As I wrote last month, the California Gold Rush began in late January 1848 when James Marshall found gold on Johann Sutter’s land near what is now Sacramento, California. At the time, California was still owned by Mexico, though the U.S. Army controlled it, and the Treaty of Guadalupe Hidalgo was about to be signed, which would cede the land to the United States.
Johann Sutter wanted to cover all his bases. While he intended to focus on his lumbering and agricultural operations, he also wanted to be sure he had mineral rights to the land where the gold had been found before the news leaked out. In mid-February 1848, Sutter sent an emissary, Charles Bennett, to Monterey, where Colonel Richard Mason, the U.S. military governor of California, resided.
Charles Bennett had worked as a carpenter with James Marshall on Sutter’s Mill. He may have been present when the gold dust was first found at the mill site, and he claimed he was the first to see the glint of the precious metal.
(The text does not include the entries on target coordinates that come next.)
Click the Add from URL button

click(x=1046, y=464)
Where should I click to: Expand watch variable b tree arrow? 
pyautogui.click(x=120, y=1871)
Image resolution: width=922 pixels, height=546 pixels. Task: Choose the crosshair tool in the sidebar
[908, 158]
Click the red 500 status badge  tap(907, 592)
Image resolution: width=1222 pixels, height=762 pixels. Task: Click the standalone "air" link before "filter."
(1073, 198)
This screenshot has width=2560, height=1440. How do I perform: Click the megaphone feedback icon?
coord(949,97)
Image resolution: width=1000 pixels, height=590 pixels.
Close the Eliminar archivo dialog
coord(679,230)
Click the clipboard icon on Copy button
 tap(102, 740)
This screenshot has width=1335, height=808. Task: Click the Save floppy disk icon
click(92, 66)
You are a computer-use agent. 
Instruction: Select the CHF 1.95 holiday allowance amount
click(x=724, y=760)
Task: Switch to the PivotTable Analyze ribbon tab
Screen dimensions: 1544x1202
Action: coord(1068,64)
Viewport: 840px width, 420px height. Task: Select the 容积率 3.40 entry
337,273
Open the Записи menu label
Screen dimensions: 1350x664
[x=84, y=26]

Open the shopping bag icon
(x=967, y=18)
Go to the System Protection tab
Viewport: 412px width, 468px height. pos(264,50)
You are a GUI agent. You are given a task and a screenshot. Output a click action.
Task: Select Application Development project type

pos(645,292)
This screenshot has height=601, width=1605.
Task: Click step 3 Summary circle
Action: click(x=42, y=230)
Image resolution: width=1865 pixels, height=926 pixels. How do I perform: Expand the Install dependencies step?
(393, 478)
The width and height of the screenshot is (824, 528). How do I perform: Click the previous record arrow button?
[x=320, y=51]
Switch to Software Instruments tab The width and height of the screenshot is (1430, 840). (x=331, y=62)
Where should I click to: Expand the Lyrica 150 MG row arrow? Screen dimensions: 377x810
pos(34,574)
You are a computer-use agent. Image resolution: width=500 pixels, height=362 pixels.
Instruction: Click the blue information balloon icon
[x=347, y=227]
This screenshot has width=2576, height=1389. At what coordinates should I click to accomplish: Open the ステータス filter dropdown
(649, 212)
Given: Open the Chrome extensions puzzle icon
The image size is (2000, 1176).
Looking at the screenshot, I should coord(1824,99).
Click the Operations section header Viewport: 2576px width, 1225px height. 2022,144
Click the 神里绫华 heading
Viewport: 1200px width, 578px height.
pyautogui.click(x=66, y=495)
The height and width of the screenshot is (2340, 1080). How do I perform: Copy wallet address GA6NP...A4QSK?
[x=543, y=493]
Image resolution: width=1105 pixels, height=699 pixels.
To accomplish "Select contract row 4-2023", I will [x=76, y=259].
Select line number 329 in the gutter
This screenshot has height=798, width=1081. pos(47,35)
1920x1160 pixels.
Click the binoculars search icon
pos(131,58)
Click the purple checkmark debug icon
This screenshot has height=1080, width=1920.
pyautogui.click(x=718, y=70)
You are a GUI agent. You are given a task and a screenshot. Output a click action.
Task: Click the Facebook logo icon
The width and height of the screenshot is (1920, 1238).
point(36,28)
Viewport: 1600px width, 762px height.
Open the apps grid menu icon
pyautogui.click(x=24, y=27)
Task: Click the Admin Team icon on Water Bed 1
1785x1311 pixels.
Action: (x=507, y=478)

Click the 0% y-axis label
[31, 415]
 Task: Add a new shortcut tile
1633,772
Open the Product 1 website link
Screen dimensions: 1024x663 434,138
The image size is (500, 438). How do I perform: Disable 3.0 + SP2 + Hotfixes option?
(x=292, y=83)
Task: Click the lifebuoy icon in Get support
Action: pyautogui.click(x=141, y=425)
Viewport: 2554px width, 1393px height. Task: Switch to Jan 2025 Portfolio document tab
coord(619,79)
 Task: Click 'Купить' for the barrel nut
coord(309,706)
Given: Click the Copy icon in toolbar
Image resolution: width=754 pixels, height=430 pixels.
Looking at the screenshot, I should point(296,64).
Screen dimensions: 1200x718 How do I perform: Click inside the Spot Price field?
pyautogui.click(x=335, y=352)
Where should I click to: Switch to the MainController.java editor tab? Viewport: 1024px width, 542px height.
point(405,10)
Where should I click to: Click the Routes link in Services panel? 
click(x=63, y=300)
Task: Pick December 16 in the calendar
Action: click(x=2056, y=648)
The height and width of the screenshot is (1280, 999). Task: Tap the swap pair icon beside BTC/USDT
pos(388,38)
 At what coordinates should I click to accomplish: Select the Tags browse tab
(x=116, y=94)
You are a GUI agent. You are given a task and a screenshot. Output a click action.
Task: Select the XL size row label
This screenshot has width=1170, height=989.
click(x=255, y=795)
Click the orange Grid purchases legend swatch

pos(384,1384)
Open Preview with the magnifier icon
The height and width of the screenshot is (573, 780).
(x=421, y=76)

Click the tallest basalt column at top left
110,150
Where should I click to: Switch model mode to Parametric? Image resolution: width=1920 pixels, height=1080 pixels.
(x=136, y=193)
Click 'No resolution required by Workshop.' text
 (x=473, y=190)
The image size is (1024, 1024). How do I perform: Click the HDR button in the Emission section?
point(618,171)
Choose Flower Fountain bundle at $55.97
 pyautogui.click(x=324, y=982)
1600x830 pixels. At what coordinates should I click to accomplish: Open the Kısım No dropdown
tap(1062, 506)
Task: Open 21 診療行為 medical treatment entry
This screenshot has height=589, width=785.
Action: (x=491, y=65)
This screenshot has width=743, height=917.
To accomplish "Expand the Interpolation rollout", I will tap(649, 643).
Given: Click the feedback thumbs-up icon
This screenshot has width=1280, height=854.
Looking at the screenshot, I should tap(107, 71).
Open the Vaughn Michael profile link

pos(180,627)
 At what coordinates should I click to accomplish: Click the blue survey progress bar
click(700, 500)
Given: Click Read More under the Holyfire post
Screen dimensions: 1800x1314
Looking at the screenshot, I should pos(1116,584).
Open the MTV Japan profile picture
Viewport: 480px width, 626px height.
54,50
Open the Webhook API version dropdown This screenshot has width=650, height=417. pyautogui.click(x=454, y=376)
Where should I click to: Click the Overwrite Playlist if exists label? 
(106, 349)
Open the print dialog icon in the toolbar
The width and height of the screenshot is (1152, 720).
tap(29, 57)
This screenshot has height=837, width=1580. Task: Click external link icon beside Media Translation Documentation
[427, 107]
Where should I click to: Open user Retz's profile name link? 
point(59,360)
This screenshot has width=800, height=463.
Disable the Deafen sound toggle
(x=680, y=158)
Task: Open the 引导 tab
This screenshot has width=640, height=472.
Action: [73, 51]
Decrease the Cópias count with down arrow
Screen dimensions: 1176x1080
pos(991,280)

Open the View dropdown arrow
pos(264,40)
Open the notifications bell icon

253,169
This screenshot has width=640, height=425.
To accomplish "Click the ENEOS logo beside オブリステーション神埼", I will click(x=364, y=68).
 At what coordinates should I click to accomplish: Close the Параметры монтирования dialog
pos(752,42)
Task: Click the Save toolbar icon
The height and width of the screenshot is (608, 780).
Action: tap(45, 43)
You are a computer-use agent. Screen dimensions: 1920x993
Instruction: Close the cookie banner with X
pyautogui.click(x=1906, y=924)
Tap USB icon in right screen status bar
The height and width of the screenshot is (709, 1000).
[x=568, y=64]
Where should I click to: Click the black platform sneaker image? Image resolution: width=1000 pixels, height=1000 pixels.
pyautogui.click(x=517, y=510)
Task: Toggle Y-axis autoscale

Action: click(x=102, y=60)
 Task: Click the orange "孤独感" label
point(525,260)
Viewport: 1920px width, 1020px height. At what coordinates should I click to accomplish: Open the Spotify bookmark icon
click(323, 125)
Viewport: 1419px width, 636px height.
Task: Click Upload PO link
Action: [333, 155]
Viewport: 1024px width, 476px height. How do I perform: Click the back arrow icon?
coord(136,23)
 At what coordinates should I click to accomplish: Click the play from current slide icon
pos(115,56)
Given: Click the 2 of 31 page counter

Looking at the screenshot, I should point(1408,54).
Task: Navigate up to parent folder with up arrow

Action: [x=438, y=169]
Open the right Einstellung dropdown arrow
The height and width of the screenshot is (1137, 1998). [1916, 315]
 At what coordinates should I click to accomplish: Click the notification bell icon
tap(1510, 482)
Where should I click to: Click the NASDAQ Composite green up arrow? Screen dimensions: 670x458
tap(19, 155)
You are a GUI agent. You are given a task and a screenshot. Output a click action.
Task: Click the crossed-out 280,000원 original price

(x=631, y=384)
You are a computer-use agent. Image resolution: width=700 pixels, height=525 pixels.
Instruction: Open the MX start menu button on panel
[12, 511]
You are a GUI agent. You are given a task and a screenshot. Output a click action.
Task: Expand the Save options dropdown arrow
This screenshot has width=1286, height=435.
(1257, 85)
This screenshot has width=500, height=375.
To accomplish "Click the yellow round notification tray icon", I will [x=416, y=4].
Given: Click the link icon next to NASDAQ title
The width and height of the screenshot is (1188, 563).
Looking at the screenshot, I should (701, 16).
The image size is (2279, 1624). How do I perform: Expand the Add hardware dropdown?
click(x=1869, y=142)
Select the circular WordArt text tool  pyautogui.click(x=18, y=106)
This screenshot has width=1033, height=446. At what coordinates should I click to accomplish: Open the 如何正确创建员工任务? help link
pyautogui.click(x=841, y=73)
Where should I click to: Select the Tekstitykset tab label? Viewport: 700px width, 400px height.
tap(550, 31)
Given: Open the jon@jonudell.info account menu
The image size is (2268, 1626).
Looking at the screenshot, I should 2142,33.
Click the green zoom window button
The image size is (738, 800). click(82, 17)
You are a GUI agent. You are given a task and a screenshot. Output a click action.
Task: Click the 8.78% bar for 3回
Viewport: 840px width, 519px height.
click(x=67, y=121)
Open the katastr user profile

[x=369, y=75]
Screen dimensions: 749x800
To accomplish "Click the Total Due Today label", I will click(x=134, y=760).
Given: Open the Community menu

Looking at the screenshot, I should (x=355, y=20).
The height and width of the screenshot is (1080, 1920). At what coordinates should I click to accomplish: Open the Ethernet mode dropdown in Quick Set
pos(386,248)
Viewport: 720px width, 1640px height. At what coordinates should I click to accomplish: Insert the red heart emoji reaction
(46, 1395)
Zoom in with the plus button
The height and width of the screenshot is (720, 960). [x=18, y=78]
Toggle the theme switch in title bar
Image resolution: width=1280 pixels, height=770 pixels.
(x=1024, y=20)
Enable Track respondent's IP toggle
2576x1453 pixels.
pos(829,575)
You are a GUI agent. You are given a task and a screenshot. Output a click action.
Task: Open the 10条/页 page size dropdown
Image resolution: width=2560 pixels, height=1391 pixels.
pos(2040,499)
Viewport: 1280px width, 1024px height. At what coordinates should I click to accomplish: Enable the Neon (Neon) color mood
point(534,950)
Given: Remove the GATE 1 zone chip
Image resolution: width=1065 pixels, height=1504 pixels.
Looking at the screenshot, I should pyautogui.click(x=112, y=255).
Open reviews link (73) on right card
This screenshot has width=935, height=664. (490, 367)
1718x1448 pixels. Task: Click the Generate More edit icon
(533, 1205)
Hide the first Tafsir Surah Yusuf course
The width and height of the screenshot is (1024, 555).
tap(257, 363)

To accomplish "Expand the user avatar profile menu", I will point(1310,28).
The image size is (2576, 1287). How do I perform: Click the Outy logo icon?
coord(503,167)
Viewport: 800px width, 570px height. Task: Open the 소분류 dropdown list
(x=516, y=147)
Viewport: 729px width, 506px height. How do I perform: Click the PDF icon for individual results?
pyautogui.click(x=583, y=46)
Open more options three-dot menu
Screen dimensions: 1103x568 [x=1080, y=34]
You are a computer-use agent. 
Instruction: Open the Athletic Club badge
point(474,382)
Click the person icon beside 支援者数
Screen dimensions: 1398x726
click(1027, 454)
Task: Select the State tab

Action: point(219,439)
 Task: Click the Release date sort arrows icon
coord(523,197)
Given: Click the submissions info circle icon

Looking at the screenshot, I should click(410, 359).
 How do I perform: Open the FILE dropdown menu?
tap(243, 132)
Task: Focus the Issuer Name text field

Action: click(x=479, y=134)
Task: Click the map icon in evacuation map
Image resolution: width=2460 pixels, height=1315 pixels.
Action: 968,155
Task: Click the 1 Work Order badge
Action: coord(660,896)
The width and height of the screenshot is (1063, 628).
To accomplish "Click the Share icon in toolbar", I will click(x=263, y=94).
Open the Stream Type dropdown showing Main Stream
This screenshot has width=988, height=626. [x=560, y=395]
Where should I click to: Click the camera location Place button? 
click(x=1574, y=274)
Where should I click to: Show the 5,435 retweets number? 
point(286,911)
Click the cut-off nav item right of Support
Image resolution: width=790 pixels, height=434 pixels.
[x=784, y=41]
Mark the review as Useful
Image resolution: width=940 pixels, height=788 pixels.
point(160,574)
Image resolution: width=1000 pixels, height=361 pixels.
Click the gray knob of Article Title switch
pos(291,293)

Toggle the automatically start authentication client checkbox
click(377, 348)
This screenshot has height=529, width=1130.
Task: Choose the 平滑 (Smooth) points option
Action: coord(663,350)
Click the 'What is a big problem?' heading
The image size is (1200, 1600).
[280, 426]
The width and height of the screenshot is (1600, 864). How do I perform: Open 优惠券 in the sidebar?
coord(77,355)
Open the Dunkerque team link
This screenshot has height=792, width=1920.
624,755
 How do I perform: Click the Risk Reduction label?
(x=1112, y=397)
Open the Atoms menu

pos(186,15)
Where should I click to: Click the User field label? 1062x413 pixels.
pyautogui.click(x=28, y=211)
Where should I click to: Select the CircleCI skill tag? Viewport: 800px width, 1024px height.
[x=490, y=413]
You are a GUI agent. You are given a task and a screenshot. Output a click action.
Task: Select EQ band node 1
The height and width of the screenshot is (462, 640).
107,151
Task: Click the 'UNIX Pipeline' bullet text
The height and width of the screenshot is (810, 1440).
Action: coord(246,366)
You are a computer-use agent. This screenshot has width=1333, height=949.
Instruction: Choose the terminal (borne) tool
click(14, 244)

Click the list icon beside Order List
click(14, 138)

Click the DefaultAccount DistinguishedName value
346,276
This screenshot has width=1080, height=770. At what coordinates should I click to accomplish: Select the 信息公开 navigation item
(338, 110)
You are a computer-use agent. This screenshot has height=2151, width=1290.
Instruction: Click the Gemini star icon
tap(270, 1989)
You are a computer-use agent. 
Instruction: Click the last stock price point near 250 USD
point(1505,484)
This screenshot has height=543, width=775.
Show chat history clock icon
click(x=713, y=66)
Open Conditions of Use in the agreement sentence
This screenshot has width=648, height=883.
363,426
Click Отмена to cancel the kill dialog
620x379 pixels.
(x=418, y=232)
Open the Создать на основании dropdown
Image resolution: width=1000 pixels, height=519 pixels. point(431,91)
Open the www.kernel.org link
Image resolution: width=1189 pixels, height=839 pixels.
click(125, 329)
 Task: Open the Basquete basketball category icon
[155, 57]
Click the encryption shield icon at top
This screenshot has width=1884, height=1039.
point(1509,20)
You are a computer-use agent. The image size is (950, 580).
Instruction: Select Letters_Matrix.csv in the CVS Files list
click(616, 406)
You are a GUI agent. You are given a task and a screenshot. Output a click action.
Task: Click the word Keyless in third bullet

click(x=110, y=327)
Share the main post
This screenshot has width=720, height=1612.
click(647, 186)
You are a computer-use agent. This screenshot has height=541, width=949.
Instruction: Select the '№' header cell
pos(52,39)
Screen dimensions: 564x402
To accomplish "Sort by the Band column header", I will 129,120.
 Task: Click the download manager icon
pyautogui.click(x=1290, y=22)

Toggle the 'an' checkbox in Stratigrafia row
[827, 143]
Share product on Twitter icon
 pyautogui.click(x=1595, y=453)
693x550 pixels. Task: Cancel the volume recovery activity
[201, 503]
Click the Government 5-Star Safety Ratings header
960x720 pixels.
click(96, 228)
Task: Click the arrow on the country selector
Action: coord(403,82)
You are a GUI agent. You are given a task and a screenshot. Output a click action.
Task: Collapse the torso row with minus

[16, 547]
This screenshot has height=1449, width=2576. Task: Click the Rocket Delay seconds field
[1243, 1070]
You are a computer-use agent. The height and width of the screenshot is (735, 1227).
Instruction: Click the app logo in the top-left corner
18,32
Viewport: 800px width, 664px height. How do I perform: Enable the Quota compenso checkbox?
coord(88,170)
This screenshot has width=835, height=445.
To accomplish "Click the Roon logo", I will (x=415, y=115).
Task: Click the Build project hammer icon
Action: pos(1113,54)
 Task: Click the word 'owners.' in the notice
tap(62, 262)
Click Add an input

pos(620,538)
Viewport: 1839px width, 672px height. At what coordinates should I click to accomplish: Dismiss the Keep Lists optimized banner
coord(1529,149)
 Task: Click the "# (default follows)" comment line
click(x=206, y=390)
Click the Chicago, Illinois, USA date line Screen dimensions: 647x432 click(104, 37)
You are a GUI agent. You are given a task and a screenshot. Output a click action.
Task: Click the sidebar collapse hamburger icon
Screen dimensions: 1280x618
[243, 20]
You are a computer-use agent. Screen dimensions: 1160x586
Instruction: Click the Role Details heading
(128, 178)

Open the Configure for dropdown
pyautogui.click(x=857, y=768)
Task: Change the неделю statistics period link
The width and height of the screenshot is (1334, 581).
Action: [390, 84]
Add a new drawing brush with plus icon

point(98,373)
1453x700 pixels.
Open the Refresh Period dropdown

Both Sutter and Marshall trusted Bennett, but it turned out he was the wrong man to keep a secret. Bennett told everyone he met along the way about the gold. Bennett stopped at a store in Benicia, about 100 miles from the gold find. The store was operated by Edward von Pfister and served as a hotel for travelers. Bennett showed the gold dust he was taking to Monterey to the other men present that evening, and many of the men in Benicia immediately left to search for gold around Sutter’s Mill.
Furthermore, Bennett’s attempt to secure the mineral rights for Sutter from Colonel Mason was unsuccessful. Because word of the treaty between Mexico and the United States still had not reached California, Colonel Mason told Bennett he couldn’t do anything for Sutter.
Later in 1848, after Colonel Mason toured the gold fields for himself, he sent a report to President Polk about the gold find. Polk’s mention of this report in his State of the Union address touched off the rush of the Forty-Niners to California.
But in the meantime, the Gold Rush was on in California. Other men in addition to those from Benicia were also prospecting near Sutter’s Mill. In early March 1848, Mormons working for Sutter on his mill discovered gold the rocks of a creek bed a few miles away from the mill. Later, this area became known Mormon Island. The Mormons told their news to a Mormon storekeeper, who sent the news to Samuel Brannan, a Mormon elder and newspaperman in San Francisco.
From that point, there was no way to keep the secret. In the 1840s, just as today, profitable commercial ventures cannot be kept quiet.
So by the time the news of the Treaty of Guadalupe Hidalgo did reach California in August 1848, the Gold Rush was well underway—at least among men already in California. It was too late for Sutter to keep his secret.
When have you tried to keep a secret to no avail?